For an online tour of the Clarendon County struggle for equality education, please go to the Smithsonian's Separate is Not Equal exhibit. This presentation includes photos of many of the people mentioned below.

  • Mr. Harry Briggs and his wife, Eliza.  Mr. Briggs worked as an auto mechanic and Mrs.Briggs as a motel maid in Summerton, SC. Because they signed the petition to integrate, both lost their jobs--as did most of the others who signed.
  • Mr. Harold Boulware. A graduate of Howard University School of Law and the first African-American to pass the SC Bar since Reconstruction, Boulware was the lead lawyer for the SC NAACP.  He knew the National NAACP would be interested in the case and invited Thurgood Marshall to SC.
  • Rev. Joseph Armstrong De Laine. Rev. De Laine was a Methodist minister and civil rights activist from Clarendon, County.  As a result of his signing of the petition for integration and other actions on behalf of the African-Americans in the county, his church was burned and and his parsonage home was attacked by gunmen.  Then he heard that a lynch mob was coming for him. He left Summerton and moved to New York. He was awarded, posthumously, the Congressional Gold Medal in 2004.
  • Roderick W. Elliott. The defendent in Briggs v. Elliott, Roderick Elliott was Chairman of Clarendon County School Board and ran a sawmill in the area.  When the Board was asked to provide 1 school bus for African-American students, his response was, “White folks own property, pay taxes and provide money for buses.  Black folks don’t own property, pay no taxes and there is no money for black children.”  Thus began Briggs v. Elliott.
  • Hon. Thurgood Marshall.  Marshall, who would later, of course, go on to become a US Supreme Court judge, brought the Briggs v. Elliott case before a three-judge panel (mentioned below) on May 28, 1951. The lawyers for the plaintiffs were Marshall, Robert Carter, and Spottswood Robinson.  The case was heard at the federal courthouse in Charleston, South Carolina.
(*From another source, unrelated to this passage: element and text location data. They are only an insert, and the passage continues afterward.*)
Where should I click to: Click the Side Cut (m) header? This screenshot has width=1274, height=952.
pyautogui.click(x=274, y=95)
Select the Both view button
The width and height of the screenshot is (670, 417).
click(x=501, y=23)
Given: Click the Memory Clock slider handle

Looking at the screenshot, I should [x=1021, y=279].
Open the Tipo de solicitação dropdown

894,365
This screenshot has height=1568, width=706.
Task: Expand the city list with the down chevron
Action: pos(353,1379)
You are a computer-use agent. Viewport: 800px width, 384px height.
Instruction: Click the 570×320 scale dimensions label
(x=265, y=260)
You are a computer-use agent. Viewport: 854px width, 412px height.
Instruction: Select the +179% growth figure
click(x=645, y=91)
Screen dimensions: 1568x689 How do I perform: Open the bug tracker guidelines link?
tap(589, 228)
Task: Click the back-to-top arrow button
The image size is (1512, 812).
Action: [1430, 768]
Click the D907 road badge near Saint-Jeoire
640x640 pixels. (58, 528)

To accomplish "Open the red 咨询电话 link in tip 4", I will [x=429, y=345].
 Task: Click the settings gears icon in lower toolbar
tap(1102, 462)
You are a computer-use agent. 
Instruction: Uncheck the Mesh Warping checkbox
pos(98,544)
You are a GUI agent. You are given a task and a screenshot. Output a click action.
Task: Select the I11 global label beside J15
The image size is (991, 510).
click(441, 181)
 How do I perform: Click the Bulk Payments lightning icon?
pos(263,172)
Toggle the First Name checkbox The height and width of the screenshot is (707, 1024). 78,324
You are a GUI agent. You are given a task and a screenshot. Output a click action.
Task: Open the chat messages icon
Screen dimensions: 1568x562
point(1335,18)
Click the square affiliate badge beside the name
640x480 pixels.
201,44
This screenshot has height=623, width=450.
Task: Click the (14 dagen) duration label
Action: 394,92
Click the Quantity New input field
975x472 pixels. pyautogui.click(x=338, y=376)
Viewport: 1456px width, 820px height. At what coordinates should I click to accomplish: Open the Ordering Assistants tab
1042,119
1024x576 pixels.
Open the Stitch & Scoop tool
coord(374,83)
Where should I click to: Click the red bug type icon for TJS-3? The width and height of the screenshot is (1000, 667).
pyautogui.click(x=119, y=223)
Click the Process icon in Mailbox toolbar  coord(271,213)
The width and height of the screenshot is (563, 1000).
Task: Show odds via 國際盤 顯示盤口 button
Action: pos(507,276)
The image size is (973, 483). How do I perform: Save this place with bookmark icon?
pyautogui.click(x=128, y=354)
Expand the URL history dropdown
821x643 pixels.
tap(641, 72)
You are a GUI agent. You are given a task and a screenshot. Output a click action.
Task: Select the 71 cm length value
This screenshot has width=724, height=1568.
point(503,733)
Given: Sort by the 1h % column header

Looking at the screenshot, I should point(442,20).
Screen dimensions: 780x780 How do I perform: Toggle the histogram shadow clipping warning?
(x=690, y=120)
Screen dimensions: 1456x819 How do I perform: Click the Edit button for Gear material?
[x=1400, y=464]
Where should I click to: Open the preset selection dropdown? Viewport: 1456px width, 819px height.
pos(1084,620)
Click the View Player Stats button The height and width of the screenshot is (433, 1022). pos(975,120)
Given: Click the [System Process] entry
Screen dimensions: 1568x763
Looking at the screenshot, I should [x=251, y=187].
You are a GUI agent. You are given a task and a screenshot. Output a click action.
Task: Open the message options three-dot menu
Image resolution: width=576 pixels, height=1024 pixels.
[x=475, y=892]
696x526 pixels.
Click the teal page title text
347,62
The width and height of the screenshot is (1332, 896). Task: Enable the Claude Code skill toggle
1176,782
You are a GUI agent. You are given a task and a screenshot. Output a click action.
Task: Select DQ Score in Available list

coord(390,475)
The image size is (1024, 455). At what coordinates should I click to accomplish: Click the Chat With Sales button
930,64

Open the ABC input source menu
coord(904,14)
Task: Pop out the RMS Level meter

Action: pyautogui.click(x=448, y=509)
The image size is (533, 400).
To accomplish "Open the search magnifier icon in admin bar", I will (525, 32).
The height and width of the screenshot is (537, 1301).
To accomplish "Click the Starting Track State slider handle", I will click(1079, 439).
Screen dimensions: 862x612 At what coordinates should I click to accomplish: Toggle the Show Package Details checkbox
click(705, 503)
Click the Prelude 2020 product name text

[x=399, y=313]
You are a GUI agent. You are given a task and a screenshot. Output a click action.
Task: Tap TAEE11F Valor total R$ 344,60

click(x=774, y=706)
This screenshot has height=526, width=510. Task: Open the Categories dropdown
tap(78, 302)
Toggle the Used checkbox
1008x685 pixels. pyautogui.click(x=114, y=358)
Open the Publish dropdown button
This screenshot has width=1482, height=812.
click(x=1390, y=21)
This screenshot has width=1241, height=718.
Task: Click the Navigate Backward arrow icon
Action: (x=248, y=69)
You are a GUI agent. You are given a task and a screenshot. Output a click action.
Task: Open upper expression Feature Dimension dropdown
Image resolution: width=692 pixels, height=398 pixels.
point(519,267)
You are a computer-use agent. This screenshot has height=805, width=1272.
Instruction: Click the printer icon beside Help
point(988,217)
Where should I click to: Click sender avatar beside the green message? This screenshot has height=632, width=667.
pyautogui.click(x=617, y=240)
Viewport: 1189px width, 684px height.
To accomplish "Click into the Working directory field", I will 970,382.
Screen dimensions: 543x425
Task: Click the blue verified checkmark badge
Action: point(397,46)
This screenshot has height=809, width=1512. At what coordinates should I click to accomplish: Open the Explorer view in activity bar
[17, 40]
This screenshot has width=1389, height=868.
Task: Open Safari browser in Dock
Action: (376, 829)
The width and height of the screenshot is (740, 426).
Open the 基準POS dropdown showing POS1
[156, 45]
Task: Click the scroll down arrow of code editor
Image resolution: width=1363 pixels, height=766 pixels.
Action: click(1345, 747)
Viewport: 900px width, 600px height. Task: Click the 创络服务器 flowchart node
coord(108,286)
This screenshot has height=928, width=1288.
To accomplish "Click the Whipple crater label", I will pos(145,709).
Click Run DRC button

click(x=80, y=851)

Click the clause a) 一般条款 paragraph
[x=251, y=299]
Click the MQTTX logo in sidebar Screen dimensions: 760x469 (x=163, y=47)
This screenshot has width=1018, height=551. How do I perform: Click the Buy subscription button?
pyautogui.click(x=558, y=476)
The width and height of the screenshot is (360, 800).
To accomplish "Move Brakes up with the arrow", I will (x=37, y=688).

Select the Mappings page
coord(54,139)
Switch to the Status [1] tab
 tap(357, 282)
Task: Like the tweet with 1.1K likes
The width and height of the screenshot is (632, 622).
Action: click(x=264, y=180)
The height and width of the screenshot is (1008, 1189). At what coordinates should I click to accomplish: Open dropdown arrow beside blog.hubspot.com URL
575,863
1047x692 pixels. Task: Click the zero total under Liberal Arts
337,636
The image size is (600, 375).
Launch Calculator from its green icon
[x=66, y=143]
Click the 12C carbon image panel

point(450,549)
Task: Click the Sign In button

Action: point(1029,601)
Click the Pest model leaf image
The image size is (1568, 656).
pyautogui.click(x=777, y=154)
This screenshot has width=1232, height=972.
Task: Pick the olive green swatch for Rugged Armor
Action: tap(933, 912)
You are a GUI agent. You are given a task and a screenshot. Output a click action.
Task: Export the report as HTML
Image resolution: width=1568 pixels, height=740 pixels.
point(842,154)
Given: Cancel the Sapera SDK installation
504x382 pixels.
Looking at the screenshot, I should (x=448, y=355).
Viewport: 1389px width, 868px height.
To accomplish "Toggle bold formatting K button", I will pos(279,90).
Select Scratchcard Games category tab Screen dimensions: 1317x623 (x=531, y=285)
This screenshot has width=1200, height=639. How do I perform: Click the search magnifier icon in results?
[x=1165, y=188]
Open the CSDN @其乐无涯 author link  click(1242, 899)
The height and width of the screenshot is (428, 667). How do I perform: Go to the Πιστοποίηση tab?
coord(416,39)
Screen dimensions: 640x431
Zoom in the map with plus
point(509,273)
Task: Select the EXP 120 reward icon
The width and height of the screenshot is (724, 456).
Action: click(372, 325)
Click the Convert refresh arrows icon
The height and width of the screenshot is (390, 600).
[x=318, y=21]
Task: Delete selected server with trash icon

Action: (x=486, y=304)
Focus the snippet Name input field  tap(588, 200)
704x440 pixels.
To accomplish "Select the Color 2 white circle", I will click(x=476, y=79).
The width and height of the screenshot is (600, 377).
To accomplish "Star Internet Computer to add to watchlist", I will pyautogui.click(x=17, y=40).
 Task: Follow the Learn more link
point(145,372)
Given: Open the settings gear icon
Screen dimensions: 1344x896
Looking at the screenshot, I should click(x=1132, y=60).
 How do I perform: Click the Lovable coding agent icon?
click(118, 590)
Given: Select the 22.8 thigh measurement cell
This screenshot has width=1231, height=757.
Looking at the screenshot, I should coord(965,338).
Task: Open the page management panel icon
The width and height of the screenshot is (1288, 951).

  • Hon. J. Waties Waring. Waring was born in Charleston, SC in 1880 and became Judge of the United States District Court for the Eastern District of South Carolina. In 1951, he was one of three judges on the panel which heard the Briggs v Elliott case.  He decided for the plaintiffs; the others did not. In his dissent, Waring wrote, "Segregation is per se inequality," countering the "separate but equal" argument propounded by many Southern politicians based on the Plessy v. Ferguson ruling of 1896. Waring and his wife eventually left Charleston in 1952 in the wake of being socially and politically shunned. He lived in New York until his death.
  • Plaintiffs and Historical Plaintiffs in the Briggs v. Elliott case. Joseph A. De Laine, Hammett Pearson, Levi Pearson, Harry Briggs, Joseph Lemon, Anne Gibson, Mose Oliver, Bennie Parson, Edward Ragin, William Ragin, Lucretia Richardson, Lee Richardson, James H. Bennett, Mary Oliver, Willie M. Stukes, G.H. Henry, Robert Georgia, Rebecca Richburg, Gabrial Tyndal, Susan Lawson, Frederick Oliver, Onetha Bennett, Hazel Ragin, Henry Scott. (Names found on a commemorative plaque at Scott's Branch High School, Clarendon County.)